**Saved entries**

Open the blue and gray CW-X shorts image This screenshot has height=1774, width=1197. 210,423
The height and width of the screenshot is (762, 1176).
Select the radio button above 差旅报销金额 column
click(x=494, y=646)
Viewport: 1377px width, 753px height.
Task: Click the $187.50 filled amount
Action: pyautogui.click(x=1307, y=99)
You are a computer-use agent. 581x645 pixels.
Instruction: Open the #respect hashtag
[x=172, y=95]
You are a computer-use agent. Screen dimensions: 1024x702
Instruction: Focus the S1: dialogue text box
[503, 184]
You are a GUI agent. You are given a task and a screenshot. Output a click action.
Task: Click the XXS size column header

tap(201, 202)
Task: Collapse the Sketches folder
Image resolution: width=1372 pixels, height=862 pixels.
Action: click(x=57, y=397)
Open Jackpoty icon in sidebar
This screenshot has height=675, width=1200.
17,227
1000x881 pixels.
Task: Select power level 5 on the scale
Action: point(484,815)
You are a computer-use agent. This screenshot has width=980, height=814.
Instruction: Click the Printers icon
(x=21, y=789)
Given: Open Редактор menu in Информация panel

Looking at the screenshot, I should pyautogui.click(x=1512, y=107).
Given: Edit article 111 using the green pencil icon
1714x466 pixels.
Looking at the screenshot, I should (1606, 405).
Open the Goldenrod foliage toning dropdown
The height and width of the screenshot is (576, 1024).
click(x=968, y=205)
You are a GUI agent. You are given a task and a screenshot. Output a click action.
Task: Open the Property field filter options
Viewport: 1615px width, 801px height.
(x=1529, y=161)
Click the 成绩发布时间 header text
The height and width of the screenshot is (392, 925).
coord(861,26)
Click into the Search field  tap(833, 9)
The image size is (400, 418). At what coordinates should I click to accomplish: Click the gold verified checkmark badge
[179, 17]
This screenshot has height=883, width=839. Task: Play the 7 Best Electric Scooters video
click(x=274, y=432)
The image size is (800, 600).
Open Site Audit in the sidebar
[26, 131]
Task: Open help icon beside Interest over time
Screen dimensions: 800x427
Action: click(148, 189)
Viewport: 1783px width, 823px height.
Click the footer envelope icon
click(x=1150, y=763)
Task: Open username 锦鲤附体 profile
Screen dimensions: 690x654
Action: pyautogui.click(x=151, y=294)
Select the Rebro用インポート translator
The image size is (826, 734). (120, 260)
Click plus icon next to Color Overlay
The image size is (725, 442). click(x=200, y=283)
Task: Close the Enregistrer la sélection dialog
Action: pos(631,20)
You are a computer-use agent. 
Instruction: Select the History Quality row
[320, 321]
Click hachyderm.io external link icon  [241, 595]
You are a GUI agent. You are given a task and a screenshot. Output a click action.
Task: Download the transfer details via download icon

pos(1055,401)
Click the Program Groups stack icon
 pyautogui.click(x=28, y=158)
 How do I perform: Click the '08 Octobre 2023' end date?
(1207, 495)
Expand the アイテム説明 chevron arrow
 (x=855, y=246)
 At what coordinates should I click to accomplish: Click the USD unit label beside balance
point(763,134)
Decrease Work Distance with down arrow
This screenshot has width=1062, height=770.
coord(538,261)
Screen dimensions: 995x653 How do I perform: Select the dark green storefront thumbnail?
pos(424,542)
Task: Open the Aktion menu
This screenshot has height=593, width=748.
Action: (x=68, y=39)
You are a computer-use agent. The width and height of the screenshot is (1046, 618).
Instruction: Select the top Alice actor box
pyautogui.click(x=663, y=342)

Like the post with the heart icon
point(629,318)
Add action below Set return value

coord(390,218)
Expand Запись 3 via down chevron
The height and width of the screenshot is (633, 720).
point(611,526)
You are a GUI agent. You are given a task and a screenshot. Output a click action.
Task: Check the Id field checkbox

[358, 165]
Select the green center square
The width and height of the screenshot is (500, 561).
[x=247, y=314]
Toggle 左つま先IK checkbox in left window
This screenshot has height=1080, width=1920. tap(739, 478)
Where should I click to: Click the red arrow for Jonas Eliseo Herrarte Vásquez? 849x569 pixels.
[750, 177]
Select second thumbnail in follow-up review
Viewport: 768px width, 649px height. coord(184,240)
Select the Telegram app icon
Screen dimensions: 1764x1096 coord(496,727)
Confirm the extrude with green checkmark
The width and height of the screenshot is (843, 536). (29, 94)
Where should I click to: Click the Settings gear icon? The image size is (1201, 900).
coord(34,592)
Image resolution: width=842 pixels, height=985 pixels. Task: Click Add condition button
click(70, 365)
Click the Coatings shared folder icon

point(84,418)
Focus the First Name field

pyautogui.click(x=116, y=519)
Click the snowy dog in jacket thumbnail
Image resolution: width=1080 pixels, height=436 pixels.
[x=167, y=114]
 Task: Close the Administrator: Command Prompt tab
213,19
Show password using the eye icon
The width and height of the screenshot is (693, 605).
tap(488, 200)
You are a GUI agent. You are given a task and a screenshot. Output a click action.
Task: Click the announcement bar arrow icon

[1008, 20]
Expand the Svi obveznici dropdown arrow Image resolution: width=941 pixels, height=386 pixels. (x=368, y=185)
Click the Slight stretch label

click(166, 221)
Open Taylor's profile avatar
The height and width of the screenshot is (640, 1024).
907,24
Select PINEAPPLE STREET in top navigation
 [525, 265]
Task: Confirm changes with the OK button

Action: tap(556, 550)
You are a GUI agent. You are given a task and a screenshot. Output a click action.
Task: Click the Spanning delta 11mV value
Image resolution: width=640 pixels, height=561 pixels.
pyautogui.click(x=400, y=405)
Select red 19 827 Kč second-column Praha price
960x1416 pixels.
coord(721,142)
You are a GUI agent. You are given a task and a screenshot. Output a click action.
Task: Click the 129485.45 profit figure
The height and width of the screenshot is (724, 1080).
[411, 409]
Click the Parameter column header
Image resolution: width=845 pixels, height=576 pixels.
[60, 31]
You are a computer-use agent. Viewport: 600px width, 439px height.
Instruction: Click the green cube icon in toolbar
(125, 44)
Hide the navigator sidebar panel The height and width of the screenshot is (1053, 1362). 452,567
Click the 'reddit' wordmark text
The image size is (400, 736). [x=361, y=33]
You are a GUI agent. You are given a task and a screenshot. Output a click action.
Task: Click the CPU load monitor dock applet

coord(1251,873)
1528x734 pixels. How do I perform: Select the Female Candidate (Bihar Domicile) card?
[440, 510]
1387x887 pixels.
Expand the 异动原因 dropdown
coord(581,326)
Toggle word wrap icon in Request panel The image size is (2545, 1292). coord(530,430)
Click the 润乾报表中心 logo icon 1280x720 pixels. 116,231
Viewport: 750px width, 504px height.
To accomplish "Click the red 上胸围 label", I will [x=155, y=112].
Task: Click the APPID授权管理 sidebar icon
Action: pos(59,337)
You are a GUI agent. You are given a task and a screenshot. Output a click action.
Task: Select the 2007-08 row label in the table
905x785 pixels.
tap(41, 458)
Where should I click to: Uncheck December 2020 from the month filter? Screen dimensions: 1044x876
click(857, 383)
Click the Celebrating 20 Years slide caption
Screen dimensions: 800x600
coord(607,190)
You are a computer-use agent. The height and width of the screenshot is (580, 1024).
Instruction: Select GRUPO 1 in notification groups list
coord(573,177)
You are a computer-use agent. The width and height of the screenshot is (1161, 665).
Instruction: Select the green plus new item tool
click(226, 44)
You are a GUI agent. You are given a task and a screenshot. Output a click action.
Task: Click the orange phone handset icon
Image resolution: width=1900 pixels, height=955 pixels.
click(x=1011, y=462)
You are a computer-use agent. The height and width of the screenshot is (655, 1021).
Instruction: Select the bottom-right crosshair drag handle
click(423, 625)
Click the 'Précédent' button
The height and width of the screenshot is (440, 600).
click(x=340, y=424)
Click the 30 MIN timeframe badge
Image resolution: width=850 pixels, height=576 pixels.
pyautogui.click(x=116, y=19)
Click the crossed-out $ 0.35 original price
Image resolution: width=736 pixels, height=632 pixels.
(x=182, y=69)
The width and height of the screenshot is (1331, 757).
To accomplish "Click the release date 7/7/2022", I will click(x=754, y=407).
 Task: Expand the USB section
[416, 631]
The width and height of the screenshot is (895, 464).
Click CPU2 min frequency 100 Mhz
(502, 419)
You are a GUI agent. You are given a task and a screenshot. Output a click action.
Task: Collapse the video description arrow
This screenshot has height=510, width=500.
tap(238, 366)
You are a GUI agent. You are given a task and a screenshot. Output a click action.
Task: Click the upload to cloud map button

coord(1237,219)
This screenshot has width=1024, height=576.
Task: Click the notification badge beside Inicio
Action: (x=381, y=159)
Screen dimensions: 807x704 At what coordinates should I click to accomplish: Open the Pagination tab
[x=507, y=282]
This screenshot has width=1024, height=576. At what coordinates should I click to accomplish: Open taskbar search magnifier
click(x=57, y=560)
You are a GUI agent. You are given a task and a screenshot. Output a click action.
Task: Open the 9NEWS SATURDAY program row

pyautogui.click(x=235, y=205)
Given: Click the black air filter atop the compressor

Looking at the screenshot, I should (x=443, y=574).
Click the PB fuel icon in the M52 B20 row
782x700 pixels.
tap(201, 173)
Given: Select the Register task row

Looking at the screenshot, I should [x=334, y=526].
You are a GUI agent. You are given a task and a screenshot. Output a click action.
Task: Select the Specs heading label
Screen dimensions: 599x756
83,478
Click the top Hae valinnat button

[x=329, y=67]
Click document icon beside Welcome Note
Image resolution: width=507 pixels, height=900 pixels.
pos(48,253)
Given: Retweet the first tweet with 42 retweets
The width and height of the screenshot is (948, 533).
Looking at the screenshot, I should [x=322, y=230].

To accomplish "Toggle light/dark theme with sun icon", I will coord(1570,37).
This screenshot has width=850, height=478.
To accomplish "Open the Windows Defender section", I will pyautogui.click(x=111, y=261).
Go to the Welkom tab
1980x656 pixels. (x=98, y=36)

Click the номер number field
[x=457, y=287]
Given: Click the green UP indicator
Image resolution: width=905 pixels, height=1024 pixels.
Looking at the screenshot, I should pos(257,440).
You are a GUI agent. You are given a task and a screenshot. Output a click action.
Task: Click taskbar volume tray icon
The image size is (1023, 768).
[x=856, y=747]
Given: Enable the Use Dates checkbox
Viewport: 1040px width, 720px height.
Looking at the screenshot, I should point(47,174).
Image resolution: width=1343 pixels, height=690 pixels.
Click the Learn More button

**Task goal**
Retype, exactly and in full, the lines above from the one containing "is (580, 1024)." through the one containing "Click the 30 MIN timeframe badge".

**The answer**
You are a computer-use agent. The height and width of the screenshot is (580, 1024).
Instruction: Select GRUPO 1 in notification groups list
coord(573,177)
You are a computer-use agent. The width and height of the screenshot is (1161, 665).
Instruction: Select the green plus new item tool
click(226, 44)
You are a GUI agent. You are given a task and a screenshot. Output a click action.
Task: Click the orange phone handset icon
Image resolution: width=1900 pixels, height=955 pixels.
click(x=1011, y=462)
You are a computer-use agent. The height and width of the screenshot is (655, 1021).
Instruction: Select the bottom-right crosshair drag handle
click(423, 625)
Click the 'Précédent' button
The height and width of the screenshot is (440, 600).
click(x=340, y=424)
Click the 30 MIN timeframe badge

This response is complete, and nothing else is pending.